When it comes to breakfast, stuffed crepes are just about the epitome of decadence. However, with the right substitutions, these elegant breakfast treats are actually fairly light! For these strawberry cream cheese stuffed crepes, we’ve used fat-free cream cheese and a tablespoon of honey for the filling. And of course, you can’t beat the natural sweetness of fresh strawberries. This recipe uses clean ingredients for a breakfast indulgence that’s actually as light as the delicate crepes themselves.
If you’re more of a flapjacks-on-the-griddle kind of girl who shies away from more complex recipes, don’t let the hype scare you! These crepes are actually super easy to make! Crepes may have a reputation for being pancakes’ elite city cousins, but this “fancy” brunch treat is actually a cinch to whip up. It only takes five simple ingredients and two minutes in the pan to get the paper-thin crepes of your dreams. Meanwhile, this recipe is not only simple, but also healthier than your average breakfast treat. Made with whole-wheat flour and coconut oil, this recipe yields crepes that are light and healthy, inside and out!

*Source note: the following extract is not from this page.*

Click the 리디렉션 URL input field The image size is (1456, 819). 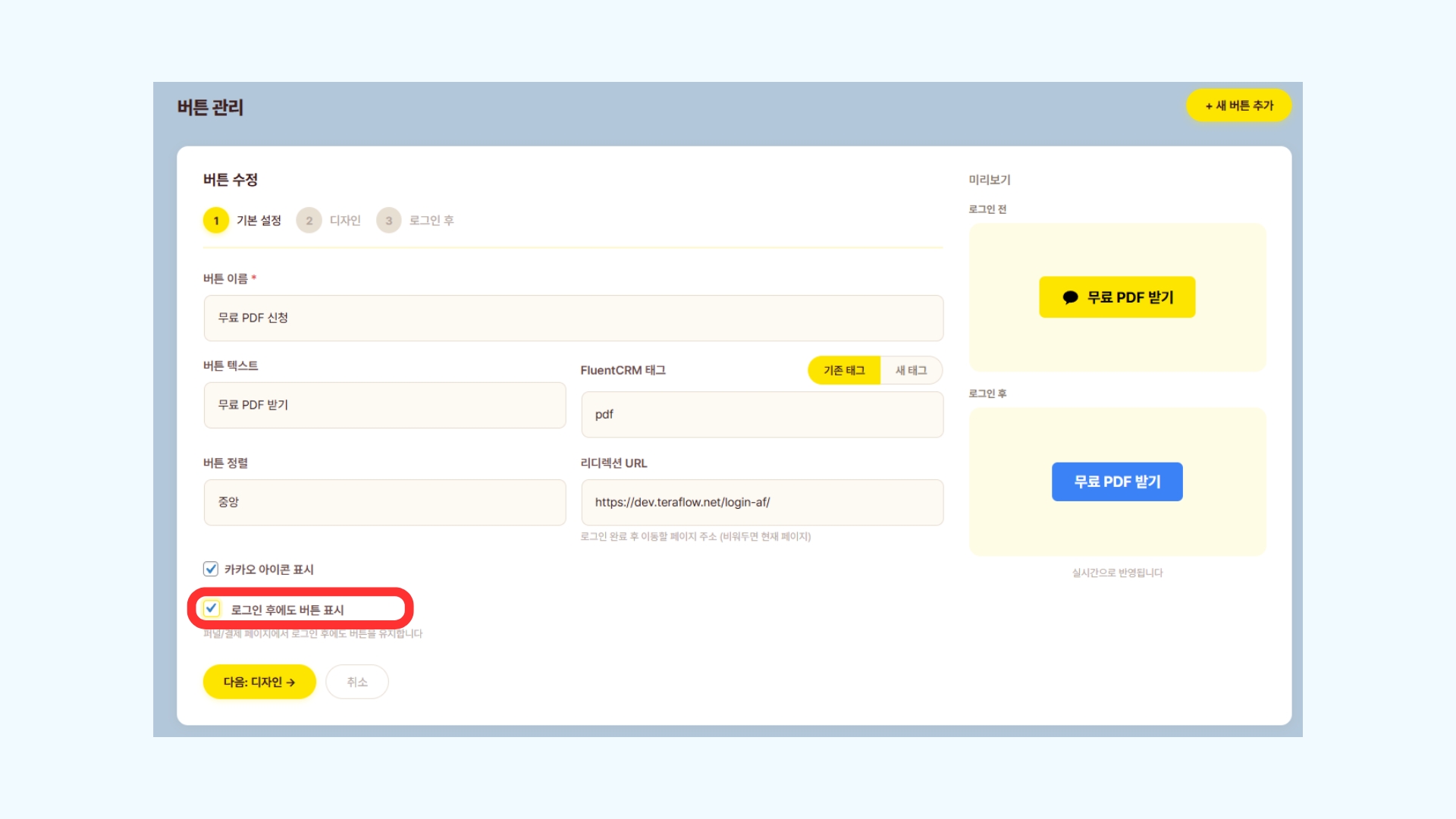click(762, 502)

Seemingly decadent, these strawberry cream cheese stuffed crepes will wow at brunch. Perfect for a holiday breakfast or Sunday brunch, these light and tasty treats are an indulgence you can feel good about. Serve them up along with some of our other brunch favorites for a guilt-free way to satisfy your sweet tooth!
Yields: 4 servings | Serving Size: 1 filled crepe | Calories: 283 | Total Fat: 14g | Saturated Fat: 10g | Trans Fat: 0g | Cholesterol: 84mg | Sodium: 314mg | Carbohydrates: 30g | Fiber: 4g | Sugar: 7g | Protein: 13g | SmartPoints: 11
- 2 eggs
- 1 cup whole wheat flour
- 3/4 cup almond milk
- 1/2 cup water
- 3 tablespoons coconut oil, melted
- 1/2 cup fat-free cream cheese
- 1/4 cup fresh strawberries, sliced
- 1 tablespoon honey
- Combine all ingredients in a blender and mix until smooth. Batter should be very thin.
- Heat a skillet (or a griddle) on medium high heat. Pour 1/4 cup of the batter on to the hot pan and use a ladle to swirl the crepe in to a thin circle. Cook for about 1 minutes and the quickly and carefully flip to cook the second side. Cook for another minute and remove from the pan. Repeat with remaining batter.
- Combine all the ingredients and mix until well blended.
- Place 1 to 2 tablespoons in a line down the middle of a cooked crepe. Roll the crepe into a burrito shape and serve. Enjoy!